Providing matching grants to finance investment needs of cooperatives and producer associations is an example of an innovative approach to solving market failures in the agrifinance market. One of the factors that allowed Brazil to transform itself from being a net food importer in the 1970s to being a net food exporter and a global agrifood power today has been its public policy to support the expansion of rural credit. Banks in Brazil are mandated by law to lend at least 35% of their deposits to the agriculture sector, and agriculture credit is the main policy instrument used by the government to influence farmers’ production and marketing decisions. 
 
The sums directed by these programs into the agriculture sector are vast, and the impacts are enormous. Brazil’s ABC Program, the world’s largest Climate Smart Agriculture Program, is funded through a dedicated line of credit.

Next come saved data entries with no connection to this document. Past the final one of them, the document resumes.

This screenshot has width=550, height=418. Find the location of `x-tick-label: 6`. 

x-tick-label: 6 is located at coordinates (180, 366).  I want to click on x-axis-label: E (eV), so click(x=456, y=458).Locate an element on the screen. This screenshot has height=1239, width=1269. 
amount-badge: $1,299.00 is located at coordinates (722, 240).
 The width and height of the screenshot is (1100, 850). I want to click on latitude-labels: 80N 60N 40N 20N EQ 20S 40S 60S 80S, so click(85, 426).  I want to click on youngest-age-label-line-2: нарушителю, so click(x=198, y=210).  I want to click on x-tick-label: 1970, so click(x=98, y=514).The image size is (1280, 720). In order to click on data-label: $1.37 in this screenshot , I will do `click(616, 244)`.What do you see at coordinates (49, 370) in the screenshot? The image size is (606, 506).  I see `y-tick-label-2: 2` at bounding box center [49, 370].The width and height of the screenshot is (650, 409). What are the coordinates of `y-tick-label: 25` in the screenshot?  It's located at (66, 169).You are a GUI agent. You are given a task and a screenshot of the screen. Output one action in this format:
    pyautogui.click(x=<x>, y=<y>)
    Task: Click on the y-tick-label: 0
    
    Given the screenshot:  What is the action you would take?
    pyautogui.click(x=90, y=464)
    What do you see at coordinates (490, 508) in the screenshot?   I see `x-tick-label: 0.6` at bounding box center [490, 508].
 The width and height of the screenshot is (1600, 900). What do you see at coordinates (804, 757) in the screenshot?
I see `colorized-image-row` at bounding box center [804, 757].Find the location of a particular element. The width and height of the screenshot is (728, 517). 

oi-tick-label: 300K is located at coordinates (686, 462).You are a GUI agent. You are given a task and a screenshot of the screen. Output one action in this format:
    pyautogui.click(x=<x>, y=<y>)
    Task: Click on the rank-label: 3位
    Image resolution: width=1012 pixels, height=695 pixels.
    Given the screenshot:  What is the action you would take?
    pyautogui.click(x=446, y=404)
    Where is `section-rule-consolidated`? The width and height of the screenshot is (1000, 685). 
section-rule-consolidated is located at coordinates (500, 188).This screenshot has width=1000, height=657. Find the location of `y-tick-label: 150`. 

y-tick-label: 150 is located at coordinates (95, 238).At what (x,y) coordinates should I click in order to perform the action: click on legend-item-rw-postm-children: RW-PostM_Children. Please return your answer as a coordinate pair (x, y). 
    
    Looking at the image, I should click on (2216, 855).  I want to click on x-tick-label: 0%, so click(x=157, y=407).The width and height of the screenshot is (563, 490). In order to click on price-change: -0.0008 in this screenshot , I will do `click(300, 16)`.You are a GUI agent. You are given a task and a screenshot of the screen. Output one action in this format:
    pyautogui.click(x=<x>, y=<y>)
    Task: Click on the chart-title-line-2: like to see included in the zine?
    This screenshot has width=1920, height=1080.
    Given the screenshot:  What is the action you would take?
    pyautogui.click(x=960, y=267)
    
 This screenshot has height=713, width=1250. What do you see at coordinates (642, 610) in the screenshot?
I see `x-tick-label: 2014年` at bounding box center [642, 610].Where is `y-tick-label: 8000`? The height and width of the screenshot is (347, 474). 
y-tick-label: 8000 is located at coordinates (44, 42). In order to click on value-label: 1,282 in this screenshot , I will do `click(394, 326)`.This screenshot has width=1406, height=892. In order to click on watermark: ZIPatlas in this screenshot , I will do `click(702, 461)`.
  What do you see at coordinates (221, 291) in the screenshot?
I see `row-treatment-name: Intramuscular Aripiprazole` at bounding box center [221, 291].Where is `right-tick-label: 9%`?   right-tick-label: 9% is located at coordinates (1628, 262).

The biggest policy event of the year is the announcement of how much money the government will make available for rural credit.  
 
While there can be no doubt that the generous support provided to the agriculture sector has had significant impacts, changes are inevitable, because Brazil continues to rely on an agrifinance system that, although successful in the past, is no longer sustainable. 
 
Until recently, many Brazilian farmers were paying negative real interest rates, thanks to the heavy subsidies applied to interest rates for rural credit. This meant that farmers did not have to produce anything to make money. They simply needed to take out a loan at the subsidized rate, deposit the money in a regular deposit account, and when they repaid the loan, they would have money left over. Meanwhile, cooperatives and producer associations that were struggling to compete with well-financed private agrifood companies did not have access to finance.
 
In view of the current fiscal crisis in Brazil -- and given the clear need for the agriculture sector to keep growing and competing in a global food market -- agrifinance policies are coming under increasing pressure to adapt to the changing conditions. 
 
In a recent article, Pedro Abel Vieira, Antônio Luiz Moraes, Elisio Contini and I argued that since funding for agriculture credit is no longer growing, there is need to find new and more cost-effective instruments to replace the matching grant schemes that have proved so dominant in the past. Alternatives to directed and subsidized agriculture credit include (among others) helping farmers manage their risk through more and better agriculture insurance (currently at 18% coverage in Brazil compared to more than 50% coverage in Argentina) and establishing partial credit guarantees to attract commercial bank funding to the sector. 
 
For the immediate future, cooperatives such as Coopervoltapinho will remain partially dependent on public programs to access financial resources. But if policy reforms can be introduced to provide them with instruments to better manage agriculture risks while moving toward a market-based agrifinance system, in a few years they may be able to obtain all the financial resources they need through the local financial institution.